→ Material for this task
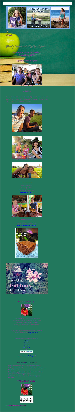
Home (8, 38)
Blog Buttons (10, 42)
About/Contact (10, 40)
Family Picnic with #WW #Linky (26, 47)
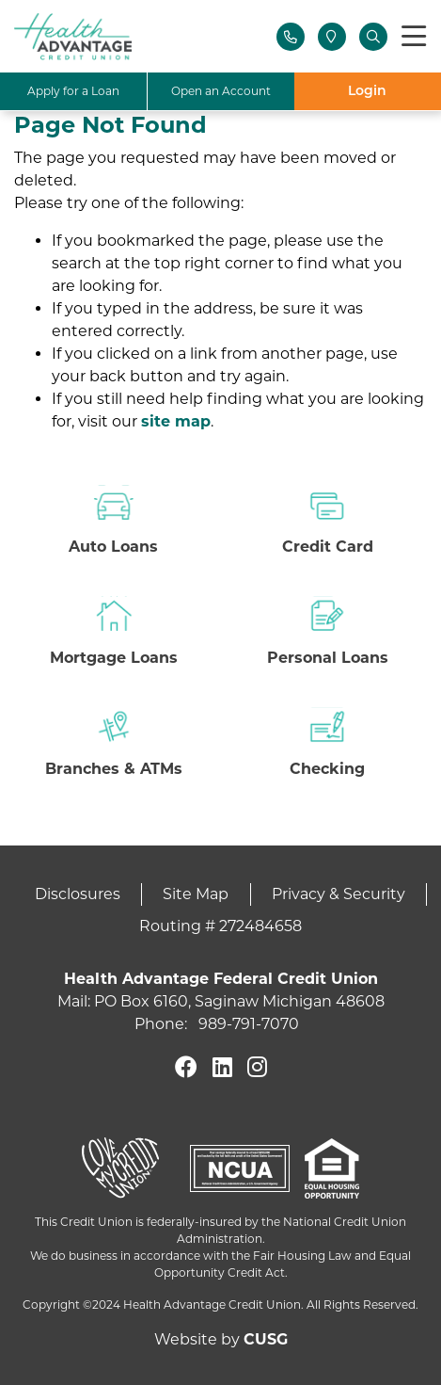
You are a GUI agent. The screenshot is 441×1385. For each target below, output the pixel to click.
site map (176, 421)
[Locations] (332, 37)
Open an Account (221, 91)
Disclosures (77, 894)
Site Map (195, 894)
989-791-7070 (248, 1024)
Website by (221, 1339)
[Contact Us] (290, 37)
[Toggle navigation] (414, 37)
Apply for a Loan (73, 91)
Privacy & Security (338, 894)
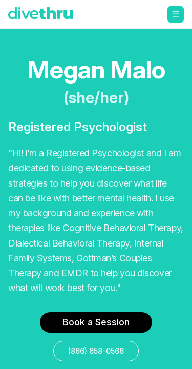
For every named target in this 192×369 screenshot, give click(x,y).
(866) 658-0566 (96, 350)
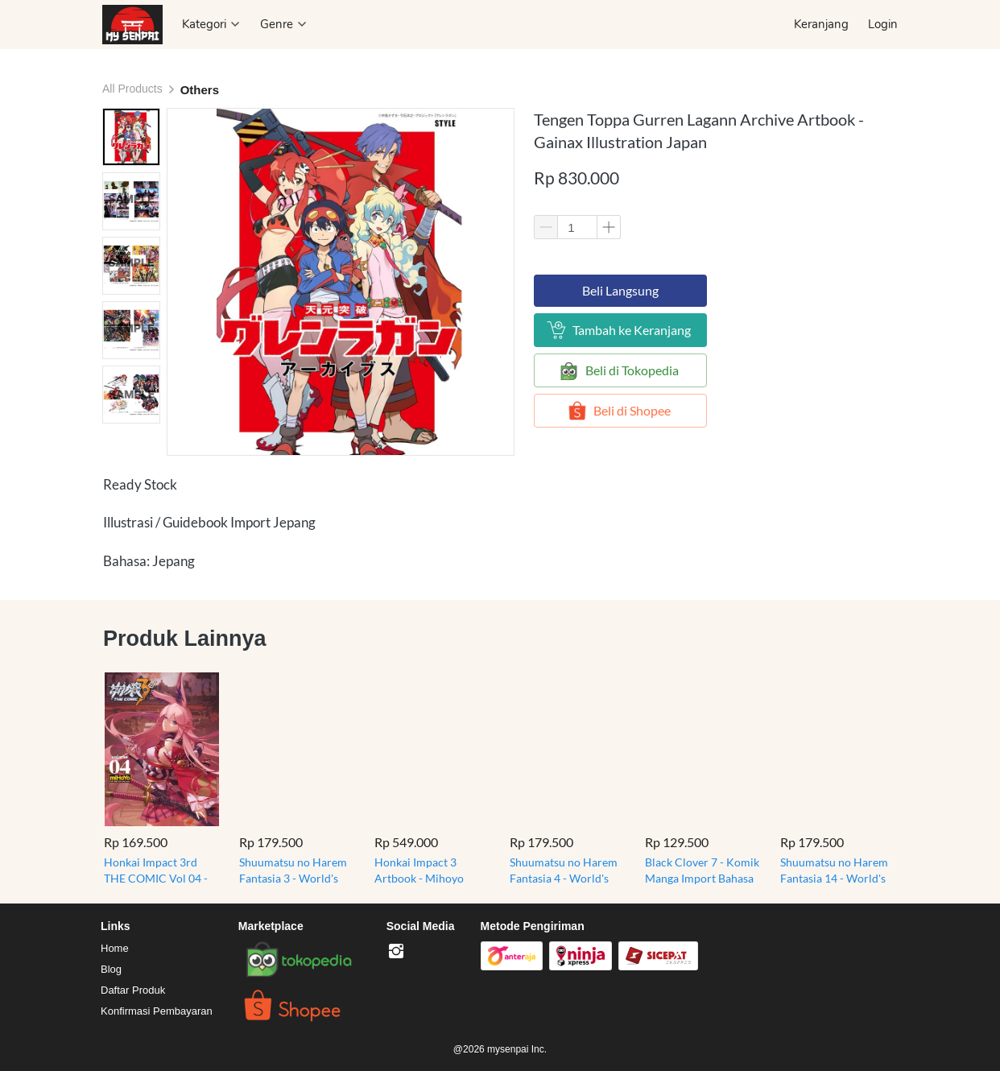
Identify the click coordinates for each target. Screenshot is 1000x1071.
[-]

→ Challenge
Could you write out all the rows above again, switching "Apply for a Loan" to "Request a Loan" and changing nothing else? Leave the pictures out.

→ Worked answer
Home (8, 38)
Blog Buttons (10, 42)
About/Contact (10, 40)
Family Picnic with #WW #Linky (26, 47)
You are a GUI agent. The screenshot is 441×1385. For each target below, output the pixel to click.
site map (176, 421)
[Locations] (332, 37)
Open an Account (221, 91)
Disclosures (77, 894)
Site Map (195, 894)
989-791-7070 (248, 1024)
Website by (221, 1339)
[Contact Us] (290, 37)
[Toggle navigation] (414, 37)
Request a Loan (73, 91)
Privacy & Security (338, 894)
For every named target in this 192×369 screenshot, give click(x,y).
(866) 658-0566 (96, 350)
Identify the click coordinates for each target. Screenshot is 1000x1071.
[-]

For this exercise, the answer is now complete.